Ma allora parliamo proprio di dighe e di centrali idroelettriche.
Producono energia pulita e rinnovabile, anche se richiedono il sacrifico di un’ampia porzione di territorio. E il lago che si va a formare tende a cambiare il microclima della zona. Basti pensare che il lago di Powell, creato in Arizona sbarrando il fiume Colorado, ha mitigato la zona desertica della riserva Navajo.
Quello che vogliamo dire qui è che il costo di produzione dell’energia idroelettrica rimane costante negli anni, ma il suo prezzo è stato portato ai livelli di prezzo unico dell’energia.
Ma le dighe hanno assunto anche un altro ruolo molto importante, quello di regolare le portate sia in caso di siccità che di alluvione.
I Trentini ricorderanno i livelli del fiume Adige che si portano al massimo della sua portata prima ancora che l’alluvione abbia inizio. Questo perché i gestori alleggeriscono gli invasi in modo che possano contenere la grande quantità di acqua che si prevede di dover ricevere.
Per questo motivo, anni fa la Provincia autonoma di Trento aveva pensato di costruire la diga di Valda sull’Avisio, in modo da poter gestire meglio le alluvioni, che abbiamo visto prediligere appunto l’Avisio.
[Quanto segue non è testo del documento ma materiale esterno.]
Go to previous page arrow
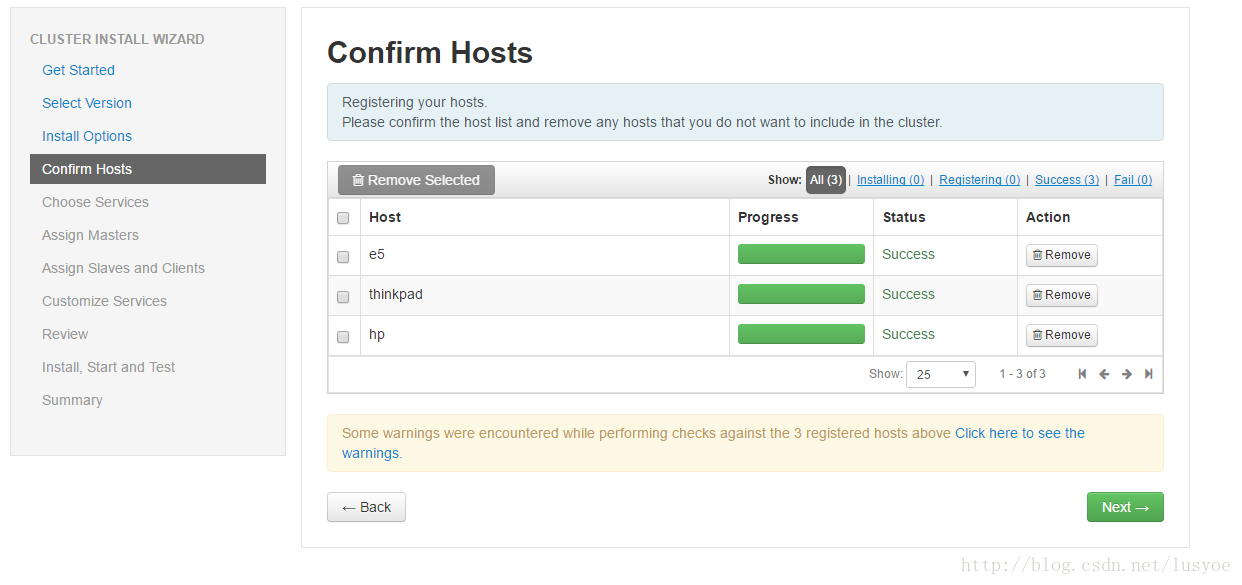The width and height of the screenshot is (1242, 585). [x=1104, y=374]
Gli ambientalisti si erano opposti perché temevano che fosse una scusa per creare un’altra centrale idroelettrica. E così siamo rimasti senza una protezione dalle alluvioni e, quel che è peggio, senza una riserva per i periodi di siccità.
Con il senno di poi, sarebbe stata utilissima anche la temuta centrale idroelettrica.
In questo periodo gli invasi delle centrali contengono poca acqua, sia perché non piove praticamente da tre mesi, sia perché la neve è quasi completamente disciolta.
La Regione Veneto ci chiede una maggiore portata idrica, ma lo scopo principale delle dighe è quello di produrre energia elettrica e non si può scendere sotto i livelli di guardia.
Però l’Italia, che soffre troppo sia di siccità che di alluvioni, non ha fatto quasi nulla per equilibrare le due situazioni.
A monte del Lago Maggiore è stata costruite una diga proprio per regolare i livelli del lago, che in passato ha perfino tracimato.
Ma sul Po non è stato fatto nulla. Si sta in apprensione quando le sue acque riempiono i canali di scolmamento e si piange quando la siccità lo prosciuga.
Possibile che non si riescano imbrigliare le acque eccessive per ridistribuirle poi nei momenti di siccità?
Noi non siamo dei tecnici, ma siamo certi che sia possibile creare dei sifoni in tal senso. Cosa aspettiamo ancora?
E, già che aspettiamo, perché non ne approfittiamo per pulire i letti dei fiumi in secca, che sono pieni di materiale scaricato proditoriamente come se fossero discariche?